Wilson Sonsini never admitted that it laid off lawyers, although its head count plunged from 812 in 2000 to 540 in 2004. The firm still has fewer lawyers (623, according to the most recent Am Law 100 data) than it did at the height of the tech boom, and its equity partnership has contracted from 151 in 2004 to 119 last year. Unlike Cooley, the firm has not diversified much, and is still closely identified with Silicon Valley. Last year, it reported the same profits per equity partner as Cooley.

Cooley's story may be reassuring to lawyers at Cadwalader, McKee Nelson and Thacher Proffitt & Wood, all of which bet heavily on securitisation and all of which cut their associate ranks this year. But hovering nearby is the spectre of Brobeck.

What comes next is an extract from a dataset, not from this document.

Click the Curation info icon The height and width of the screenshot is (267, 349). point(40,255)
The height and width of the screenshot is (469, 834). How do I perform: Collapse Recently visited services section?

Lots of factors led to the implosion of that iconoclastic firm in 2003, including management turmoil and excessive debt. But the beginning of the end came when former chairman Tower Snow refused to lay off associates, defying the wishes of many partners. Brobeck's partners – who included a large contingent of laterals – rebelled and toppled Snow, who was, himself, a lateral. That does not mean that firms that want to avoid lay-offs are doomed. But it does illustrate how destabilising lay-off decisions can be if they are not widely supported.

This time around, firms at the centre of the storm have taken the scythe to associates more quickly than their California counterparts. Publicly, their leaders speak optimistically about the future. Reed Auerbach at McKee Nelson stresses that his firm diversified before this crash. Auerbach, a member of the firm's executive committee, notes the firm added a business litigation practice last year that has grown to 32 lawyers, and they are also focusing more on white-collar matters. Their public offerings have plunged, he acknowledges, but they have picked up major private deals.

At Cadwalader, firm chairman Christopher White expresses no regrets. "There was a bubble, we rode that bubble, it contracted, and we adjusted. Even knowing what I know now, I wouldn't have changed a thing," he told The Wall Street Journal in August.

Confidence is good. But as Cooley's experience shows, a little humility can help as well. In the ironically fateful words of Brobeck's Snow: "History shows that those who are overconfident or arrogant tend not to do well when the environment changes." That is an inconvenient truth.

A version of this article also appeared in the September edition of The American Lawyer, Legal Week's US sister title.